There’s only one way to find out…

The publisher describes Cruel as a “bildungsroman” novel, or coming-of-age story, which is a genre that focuses on the moral and psychological development of the main character as he or she moves from childhood to adulthood. And this definition is both entirely accurate and quite inadequate to describe what you are getting yourself in for with Cruel. One reviewer says, “It leaves the reader with a horrible nothingness”.  Another reviewer uses such adjectives as “soulless”, “remorseless”, “joyless” and “dispiriting”. The same reviewer goes on to say with exquisite understatement, “Cruel may not be for everybody”.

Stay with me here; these are actually all compliments.

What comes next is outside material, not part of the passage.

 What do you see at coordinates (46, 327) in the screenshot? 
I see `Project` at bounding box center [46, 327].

Perhaps we should address first who this book is not for. Although Cruel is a relatively slim volume, it is not for readers who want a bit of light diversion or a short distraction, nor is it for lovers of a happy ending. This book will burrow under your skin and stay with you for a long time. Readers need to be confident that they can shake off the feelings of hopelessness and despair that Cruel will induce.

By Jürgen Howaldt (Own work (selbst erstelltes Foto)) [CC-BY-SA-2.0-de (http://creativecommons.org/licenses/by-sa/2.0/de/deed.en)], via Wikimedia Commons

No actual hedgehogs were harmed in the writing of this book…I hope…

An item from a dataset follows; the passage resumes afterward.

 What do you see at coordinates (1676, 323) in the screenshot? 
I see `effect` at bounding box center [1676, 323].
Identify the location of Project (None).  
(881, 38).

Stephen King says in On Writing that he was deluged with letters protesting his cruelty to animals when he includes a scene in The Dead Zone that has a character kicking a dog to death. He responded to these critics by reminding them that the character was not real, and neither was the dog. If you are the sort of reader who will not contemplate fictional animal cruelty, then Cruel is absolutely, definitively not for you; the book starts a la Dead Zone with Evan Jameson beating his pet dog for a minor infringement and enjoying it, and it gets worse (much, much worse) from there.

But don’t be thinking you’re picking up a novel of torture porn. The cruelty serves essential purposes, to illustrate the environment of casual, Lord-of-the-Flies sadism in which Evan is raised, and as a metaphor for humankind’s propensity to brutalise the weak and defenceless. Still, when I got to these scenes, I had to repeat the mantra, “It’s not real, it’s not real,” in order to keep down my lunch.

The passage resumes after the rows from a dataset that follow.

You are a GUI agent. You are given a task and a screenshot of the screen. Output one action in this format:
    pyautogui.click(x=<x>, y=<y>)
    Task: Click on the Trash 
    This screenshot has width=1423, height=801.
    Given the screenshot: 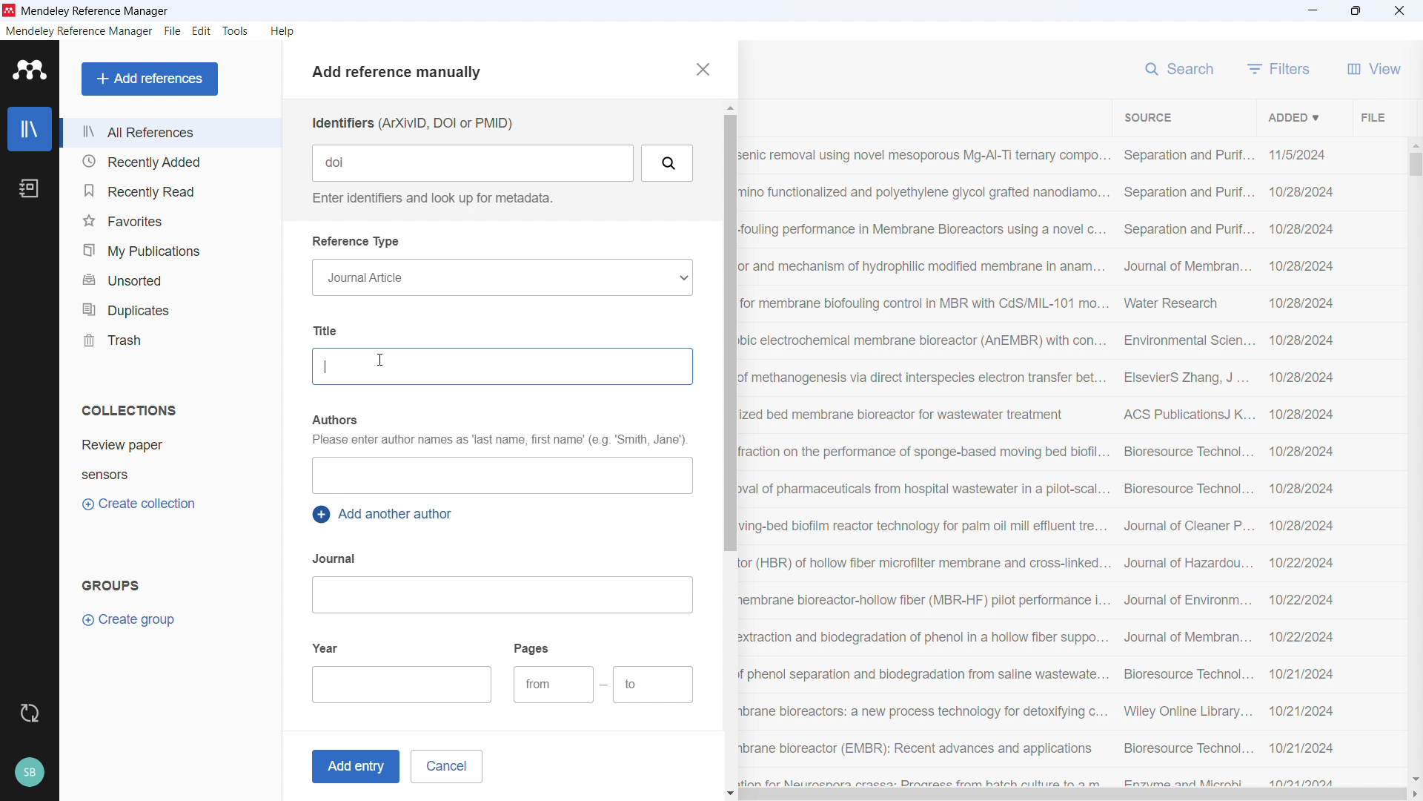 What is the action you would take?
    pyautogui.click(x=169, y=339)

And such is the power of Wilde’s prose that he has the reader half-convinced that the story is true, that it is autobiographical (although I most fervently hope not). The earlier sections of the narrative where Evan recalls his childhood are particularly impressive as Wilde nails (pardon the expression) a child’s voice, a child’s innocence and struggle to put disturbing events in context, all filtered through a jaded adult’s perspective and slippery memory. The progression from bewildered child to conflicted teen to self-aware but no less conflicted adult is handled seamlessly.

Evan’s relationship with women is also crucial. It seems that all the significant female characters in Cruel, starting with his mother, are the main source of his fleeting moments of happiness. They hold the key to his redemption, yet never turn it in the lock, and could arguably be the cruellest of all for failing to love him enough.

Cruel is by no means an easy or a pleasant read, but it is a worthwhile read. The prose is lean, precise and accessible and will carry you along in spite of the horrors you will see on your journey, but the themes are painful to contemplate.

Which is precisely why you should contemplate them.

(The standard disclosure: I received a free electronic copy of “Cruel” from the publisher for review purposes.)